L’assassinat de Charlie Kirk a provoqué une vague d’émotion, mais aussi une forme d’adhésion à ses valeurs chrétiennes, notamment chez la jeune génération, de plus en plus fervente. Les chiffres montrent une hausse significative de la fréquentation des églises ainsi que des baptêmes, particulièrement chez les jeunes aux États-Unis tout comme en France.
Il y a eu un abandon de la foi chrétienne par toute une génération. Les jeunes qui viennent dans les églises aujourd’hui redécouvrent une foi à leur mesure, qu’ils construisent et qui n’est pas un héritage. C’est quelque chose d’important puisque cela renouvelle complètement le rapport à la foi entre ceux qui la découvrent et ceux qui doivent leur faire une place.
La femme de Charlie Kirk a publiquement pardonné l’assassin de son mari, un geste qui a marqué les esprits. Des valeurs comme le pardon peuvent aujourd’hui encore influencer le débat public et politique.
Le débat public a vraiment besoin d’être apaisé et respectueux, et donc tous les gestes qui permettent de pouvoir se parler sont finalement bons à prendre. Cela dit, ce geste de l’épouse, bien que majeur, ne doit pas être utilisé pour remettre de l’huile sur le feu. Il doit être suivi par l’ensemble des personnes qui se revendiquent de Charlie Kirk pour avoir vraiment du sens.
De plus en plus de jeunes revendiquent leur foi et les valeurs qui en découlent, comme le pardon, la justice ou la solidarité. En quête de sens, ils sont prêts à assumer leur foi et ses valeurs. Ne se contentant plus de vivre leur foi en privé, ils l’expriment dans l’espace public. Dans une société comme la France, où la laïcité est un principe fondateur, cette spiritualité affirmée peut interroger. Cette visibilité religieuse est-elle compatible avec une société laïque comme l’est la France ?
La conception de la laïcité en France est assez étrange, puisque c’est un concept sur lequel tout le monde n’est pas d’accord. Un certain nombre l’instrumentalise comme une interdiction de l’expression religieuse dans l’espace public, ce qui est faux. La laïcité, c’est permettre à toutes les sensibilités de s’exprimer dans l’espace public. Donc, selon moi, les gens sont légitimes à exprimer leur foi dans l’espace public à condition que cela n’exclue pas l’autre et sa foi. C’est à l’État de garantir que tout le monde puisse le faire à égalité et sans favoritisme. Malgré tout, cela suscite des critiques parce qu’il y a une culture française très particulière sur cet aspect de la laïcité.
Les valeurs issues de la foi peuvent impacter positivement la société sans remettre en cause la laïcité. Et cette nouvelle génération croyante, en assumant pleinement sa spiritualité, redéfinit peu à peu le rôle de la foi dans l’espace public.
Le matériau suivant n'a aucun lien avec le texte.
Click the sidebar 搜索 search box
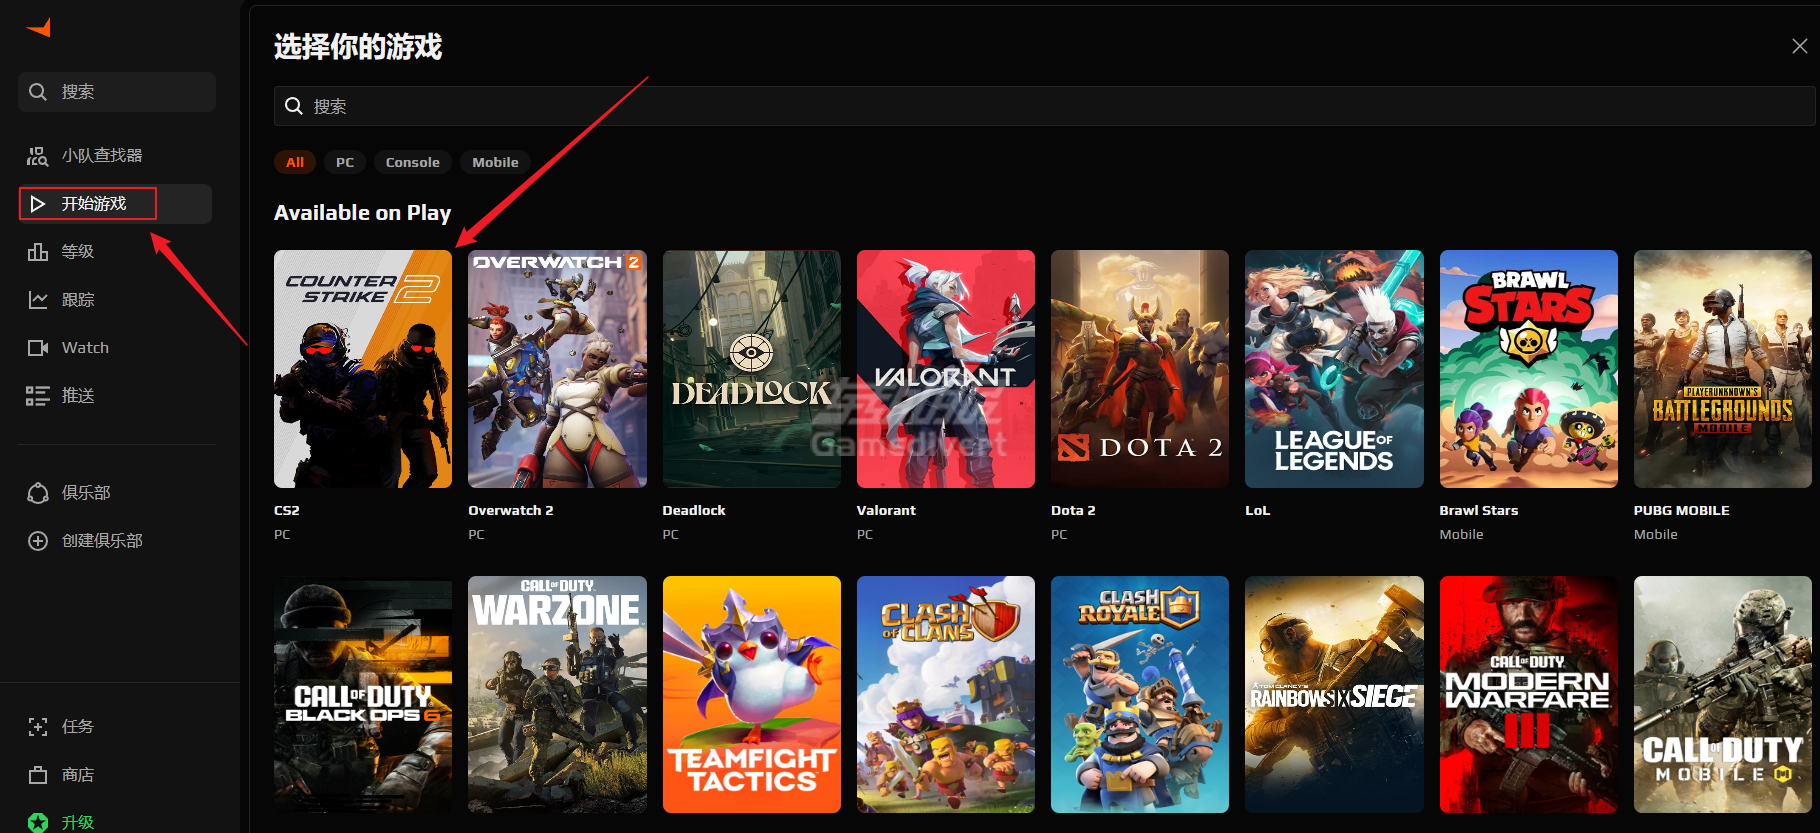The width and height of the screenshot is (1820, 833). [117, 92]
Heureusement, le principe de laïcité ne s’oppose pas à ce que chacun agisse en fonction de ses convictions. C’est par l’action que l’on peut avoir un impact sur la société. Dans les évangiles, il est bien écrit « c’est à vos gestes qu’on verra que vous êtes des disciples ». Il n’est pas question de proclamation, mais d’action. On peut ensuite expliquer qu’on est motivé par un certain nombre de valeurs et qu’on le fait pour le bien de tous. Donc, pour moi, la laïcité ne doit pas empêcher les gens d’agir au nom de principes religieux, parce qu’on porte sinon atteinte à la liberté.
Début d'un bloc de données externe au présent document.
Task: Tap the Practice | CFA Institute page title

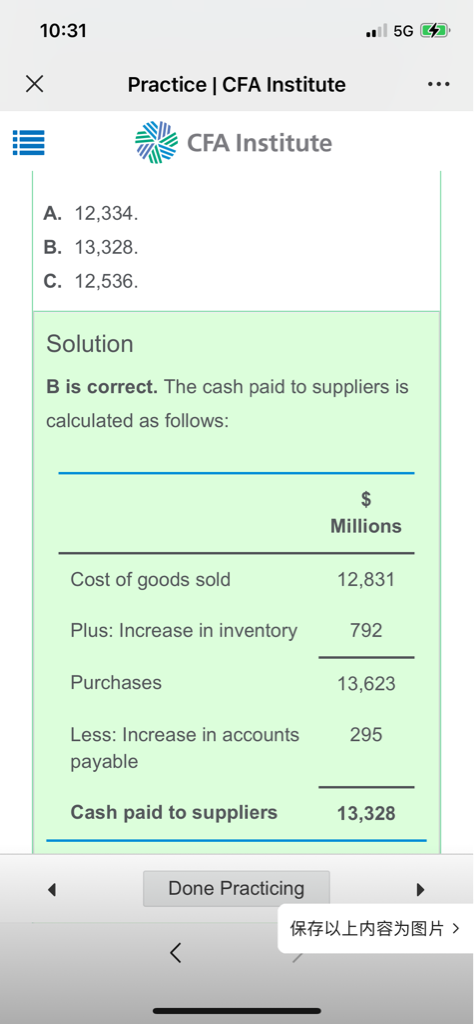Action: (x=236, y=84)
À partir du moment où des gens, suffisamment nombreux, s’expriment pour dire qu’ils ont une vision particulière de la société, de ce qu’elle doit être, de ce qu’elle doit faire, cela aura un impact. La foi doit rester vivante, elle doit continuer à s’exprimer dans les débats publics. Il faut compter sur la jeune génération pour le faire.
Une émission de Phare FM.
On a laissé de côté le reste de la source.